**Given exercise**
Reproduce the data in full from its start through the line that contains "coord(53,93)", adding 96 to every coordinate in the answers and leaving out the pictures.

Item coordinate data
##########

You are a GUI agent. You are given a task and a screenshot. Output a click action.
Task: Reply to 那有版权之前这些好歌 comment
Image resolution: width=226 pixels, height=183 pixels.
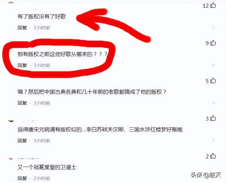22,65
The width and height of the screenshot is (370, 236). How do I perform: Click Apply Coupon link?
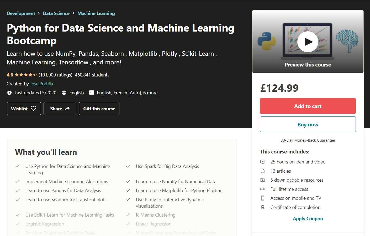[x=308, y=219]
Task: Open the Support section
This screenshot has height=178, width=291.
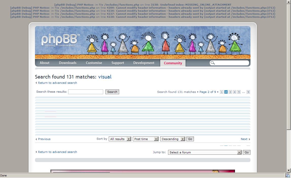Action: coord(118,63)
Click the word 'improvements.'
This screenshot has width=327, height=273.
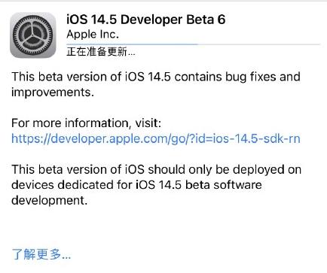coord(53,93)
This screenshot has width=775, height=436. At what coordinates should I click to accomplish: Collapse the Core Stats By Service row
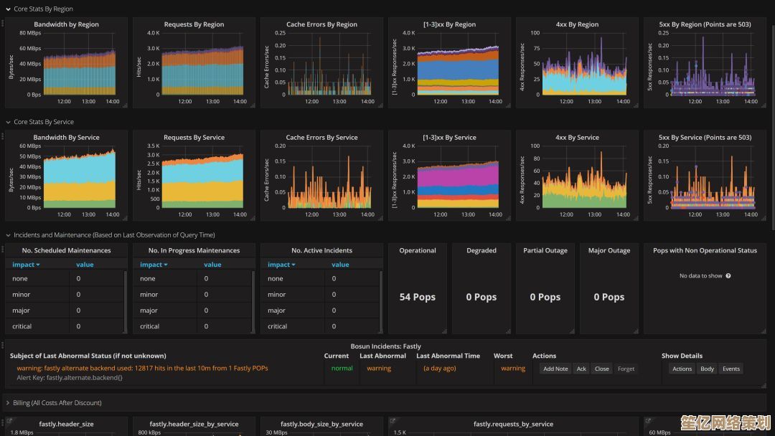click(x=8, y=122)
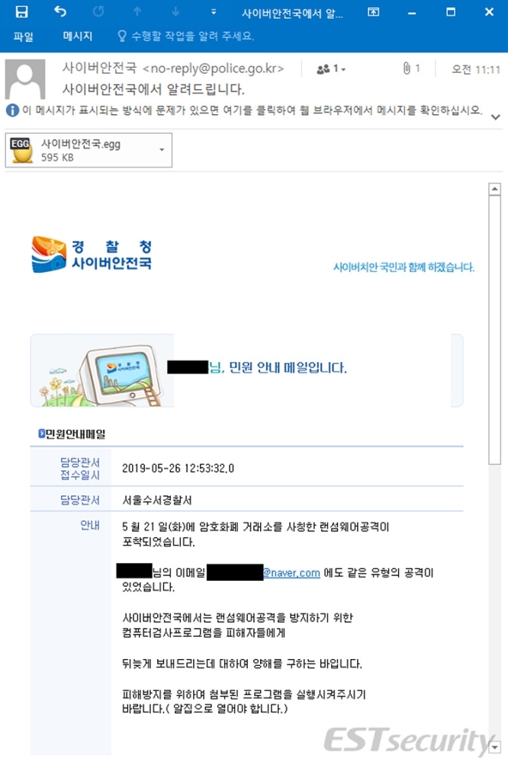Image resolution: width=508 pixels, height=762 pixels.
Task: Click the Redo icon in quick access toolbar
Action: 98,11
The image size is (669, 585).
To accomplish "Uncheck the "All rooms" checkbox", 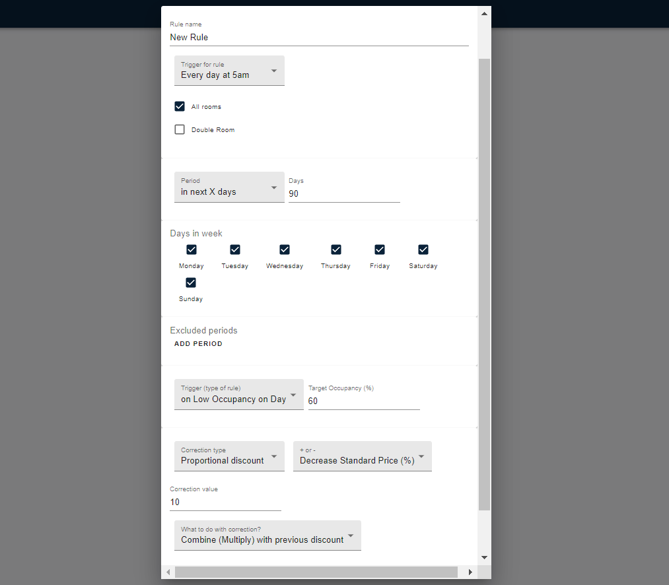I will [x=179, y=106].
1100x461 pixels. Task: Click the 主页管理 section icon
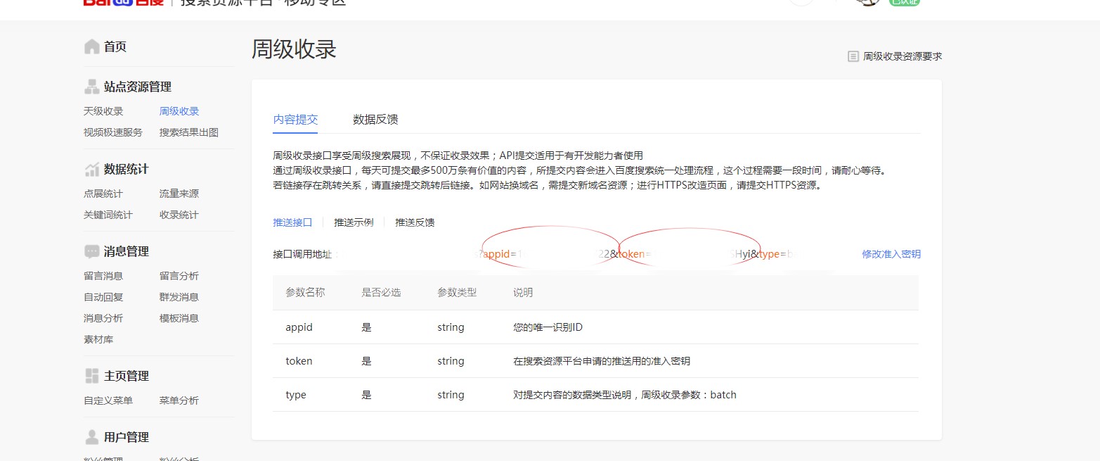tap(91, 375)
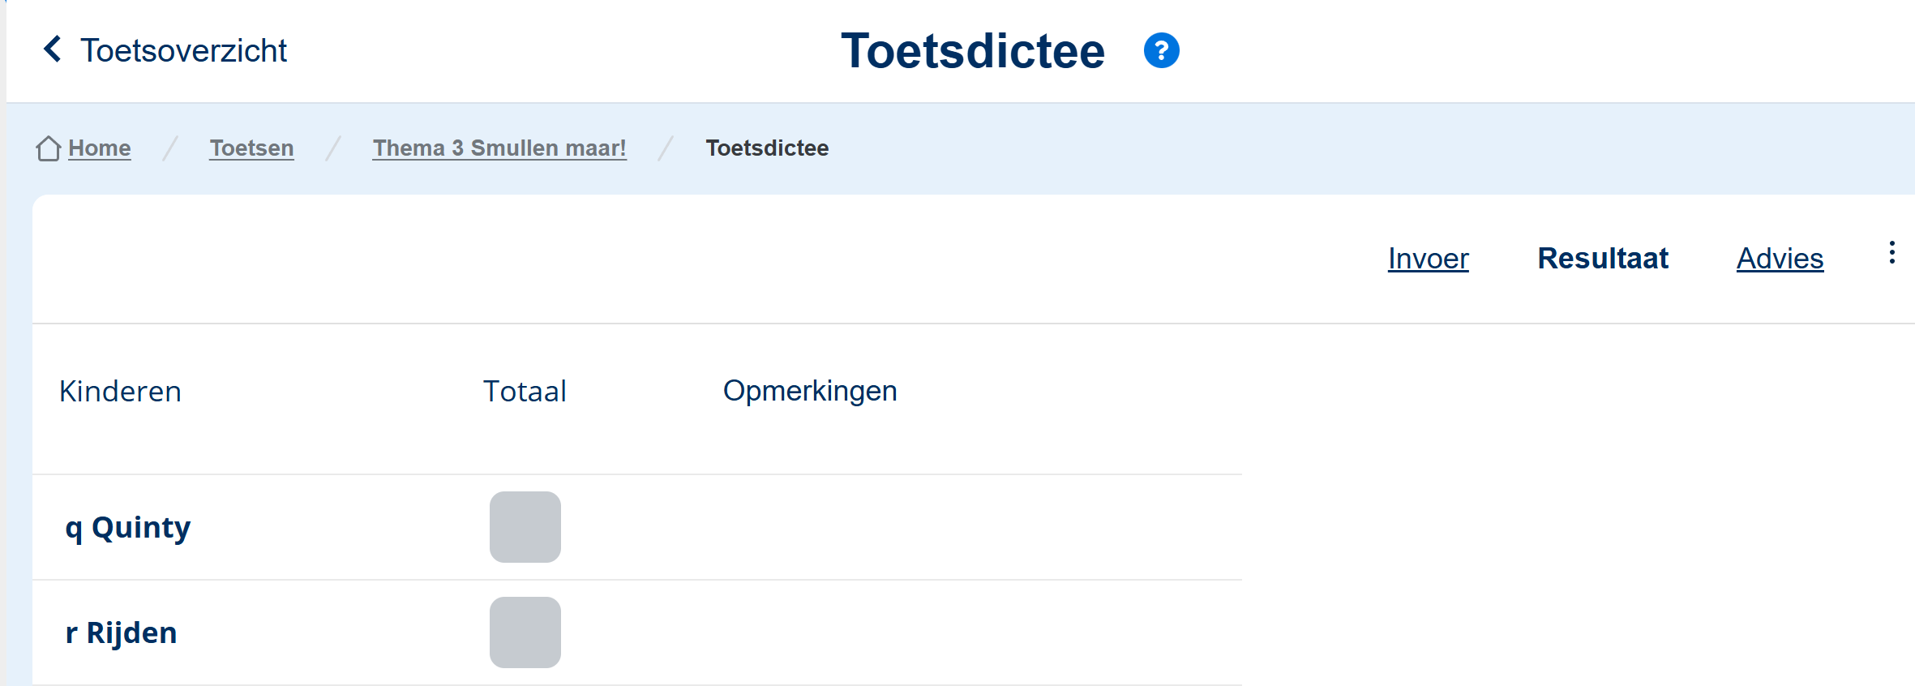Image resolution: width=1915 pixels, height=686 pixels.
Task: Click the Opmerkingen column header
Action: [x=810, y=391]
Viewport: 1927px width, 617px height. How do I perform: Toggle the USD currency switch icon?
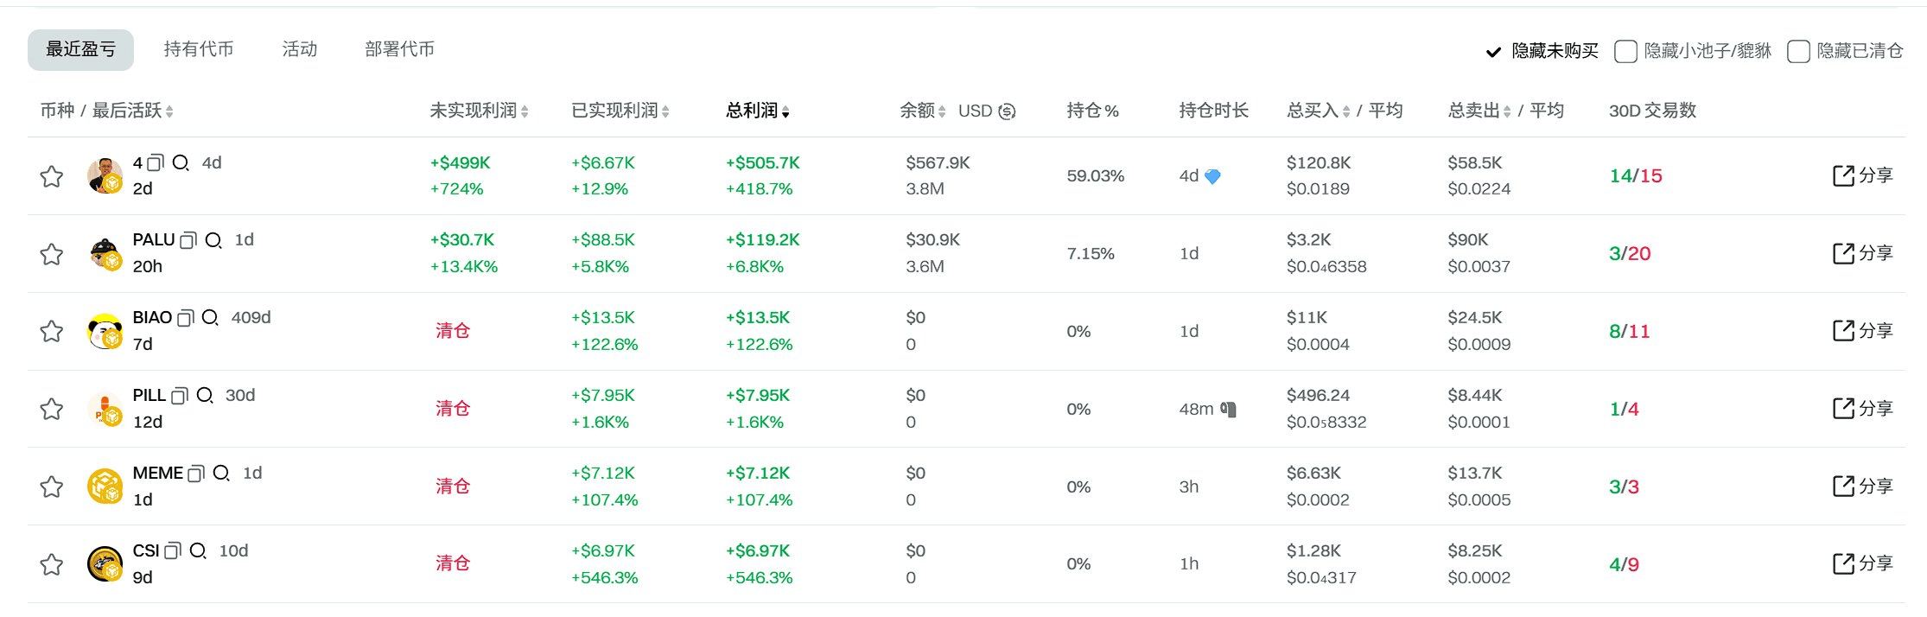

##########

**Solution**
You are a GUI agent. You are given a task and a screenshot. Output a click action.
Task: Reply to 那有版权之前这些好歌 comment
Image resolution: width=226 pixels, height=183 pixels.
118,161
The width and height of the screenshot is (370, 236). How do I perform: Click Apply Coupon link?
[x=404, y=315]
Task: Open the Support section
This screenshot has height=178, width=291.
Action: coord(214,159)
Click the word 'improvements.'
This screenshot has width=327, height=273.
coord(149,189)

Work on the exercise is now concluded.